Task to carry out: From the listing below, copy only the lines running from the line that contains "[YouTube] (150, 1592)" to the line that contains "FAQs (33, 1463)", both included.

+++

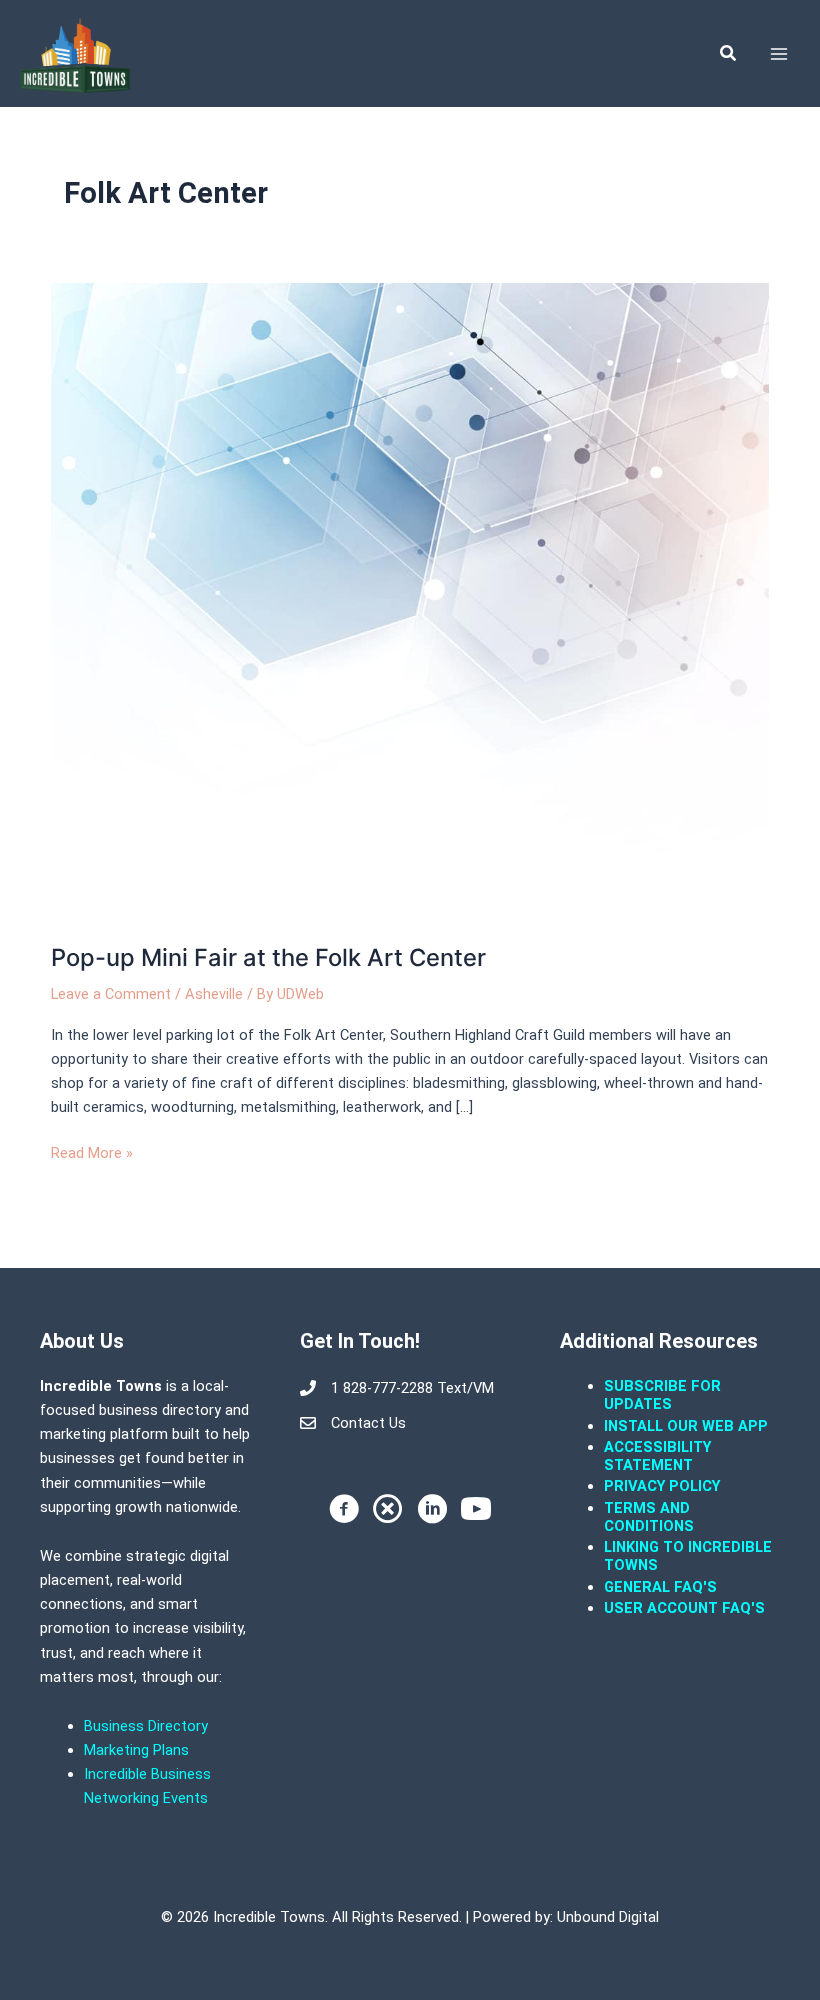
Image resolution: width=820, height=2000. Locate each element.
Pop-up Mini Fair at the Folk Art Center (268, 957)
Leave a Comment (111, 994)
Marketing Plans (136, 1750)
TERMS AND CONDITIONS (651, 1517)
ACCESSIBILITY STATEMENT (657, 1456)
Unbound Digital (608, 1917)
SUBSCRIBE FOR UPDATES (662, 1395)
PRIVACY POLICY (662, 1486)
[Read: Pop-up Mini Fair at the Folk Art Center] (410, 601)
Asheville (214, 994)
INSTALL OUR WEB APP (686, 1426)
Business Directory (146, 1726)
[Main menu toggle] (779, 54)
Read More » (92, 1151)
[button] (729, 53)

+++

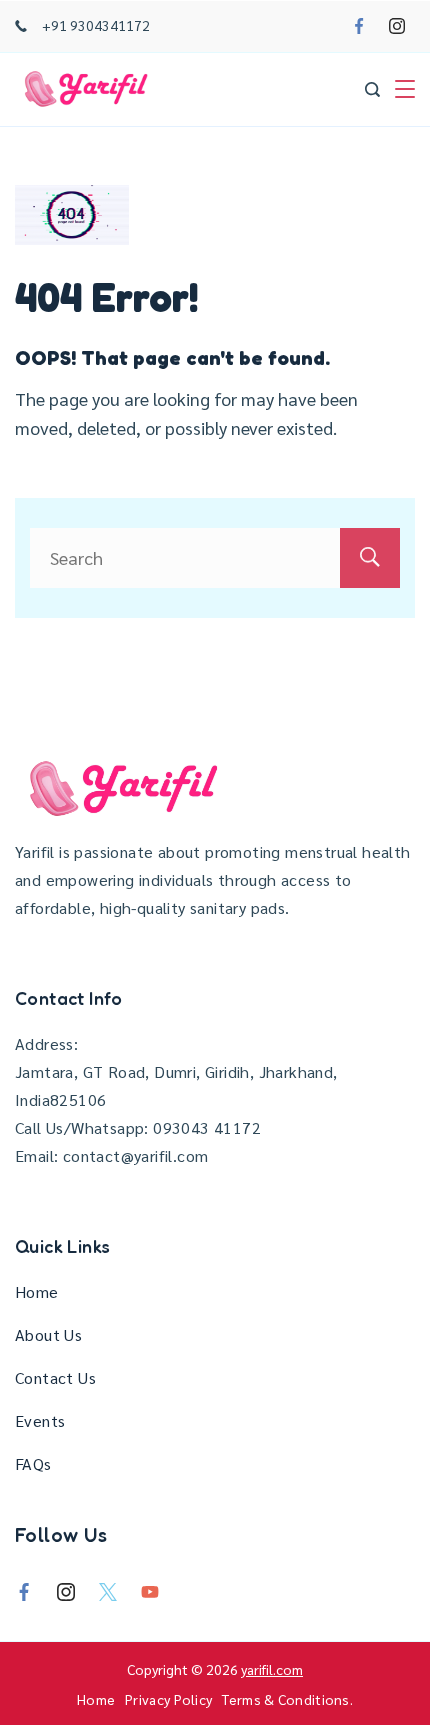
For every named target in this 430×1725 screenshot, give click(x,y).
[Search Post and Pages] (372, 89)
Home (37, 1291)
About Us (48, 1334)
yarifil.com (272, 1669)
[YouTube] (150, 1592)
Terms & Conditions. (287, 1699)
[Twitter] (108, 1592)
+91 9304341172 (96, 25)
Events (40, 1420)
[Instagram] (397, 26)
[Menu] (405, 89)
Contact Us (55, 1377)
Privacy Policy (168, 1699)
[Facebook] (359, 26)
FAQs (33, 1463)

+++

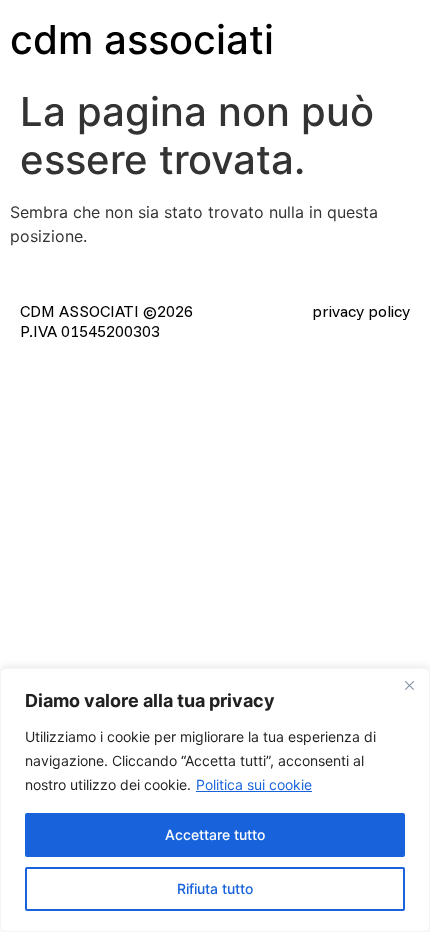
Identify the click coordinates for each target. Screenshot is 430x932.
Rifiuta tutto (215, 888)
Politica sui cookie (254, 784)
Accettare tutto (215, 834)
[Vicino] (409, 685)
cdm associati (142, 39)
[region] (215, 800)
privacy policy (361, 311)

+++

Expected answer:
[YouTube] (150, 1592)
Terms & Conditions. (287, 1699)
[Twitter] (108, 1592)
+91 9304341172 (96, 25)
Events (40, 1420)
[Instagram] (397, 26)
[Menu] (405, 89)
Contact Us (55, 1377)
Privacy Policy (168, 1699)
[Facebook] (359, 26)
FAQs (33, 1463)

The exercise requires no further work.